Exciting news! It rained here yesterday, it's now the second day in a row where the smoke has gone away. I can breath outside without a mask!
The smoke has been obnoxious here for weeks/months with only a very few partly clear days.
The Gospers Mountain fire is the largest of the fires east of me, (west and north west of Sydney), it started in October 2019 and was officially announced as "contained" (still burning but contained) a few days ago (i.e. January 2020, burnt for about two and a half months). 512 thousand hectares burnt from a single point of ignition which is apparently a world record. Multiply hectares by about 2.5 to get the figure in acres. most of the fires around it eventually burnt into each other. The total area burnt by that fire and a hand full of others in just that bit of bush west/north west/north of Sydney, about 900 thousand hectares. Which is interesting as that is about the same as the total of the recent Amazon bush fires or the Californian fires. That is just one group of fires. There were of course many others including one south of that, hence south west of Sydney and then a series in three or so groups with small gaps going all the way down to and across the Victorian/NSW border. Sydney to the state border on the coast is about 500km. There are many more elsewhere of course. I don't know the total burnt is right now, but by following the area burnt by the currently active fires over time (from the NSW RFS website below), the highest I noticed was over 4.15 million hectares, so that means that is not including any fires that had been extinguished at that time nor the extra burnt since then. So my guess is something like 4 and a half million hectares must be about right, but that is only for the state of NSW.

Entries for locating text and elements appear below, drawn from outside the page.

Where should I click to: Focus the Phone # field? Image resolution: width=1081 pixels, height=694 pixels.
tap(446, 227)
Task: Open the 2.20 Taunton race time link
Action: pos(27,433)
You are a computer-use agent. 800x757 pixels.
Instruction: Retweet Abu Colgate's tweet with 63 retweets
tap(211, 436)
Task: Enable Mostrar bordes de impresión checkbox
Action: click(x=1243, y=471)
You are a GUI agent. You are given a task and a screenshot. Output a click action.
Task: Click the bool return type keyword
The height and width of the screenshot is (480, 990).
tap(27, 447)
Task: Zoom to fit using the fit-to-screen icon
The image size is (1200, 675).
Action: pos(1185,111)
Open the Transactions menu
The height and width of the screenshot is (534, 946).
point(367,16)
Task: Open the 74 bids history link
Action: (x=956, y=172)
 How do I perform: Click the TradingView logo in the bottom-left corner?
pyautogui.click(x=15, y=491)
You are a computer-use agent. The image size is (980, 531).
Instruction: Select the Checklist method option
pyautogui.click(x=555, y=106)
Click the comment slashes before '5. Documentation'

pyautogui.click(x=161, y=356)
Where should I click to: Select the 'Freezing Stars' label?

If anyone is curious this link is to the NSW rural Fire Service "fires near me" map. The fires shown and currently active fires for the state of NSW.
https://www.rfs.nsw.gov.au/fire-informa ... es-near-me
There were at different times less than 10 fires reasonably near my place that were all put out before any got larger than a few 10s or 100s of hectares. The closest I think was about 11km away. That might seem a long way, but during one of those "catastrophic" fire weather days, 11km is not very far, one of my mates said the fire that hit them had travel 30km over one night. On a day when the wind is gusting to perhaps 80km/hr, the temperature is over 45 degrees centigrade and the wind has travelled something like one thousand or more kilometres across the hot dry outback and hence has a near zero humidity.....plus a dry and a considerably large fuel load ....put that together and you hope like hell that no fires start because if they do start, they are not likely to stop for anything.
Anyway, right now I am feeling like the worst is over, but logically I know that this is still early in our fire season and all this rain will dry out in a week or so of hot summer weather ....so we will see.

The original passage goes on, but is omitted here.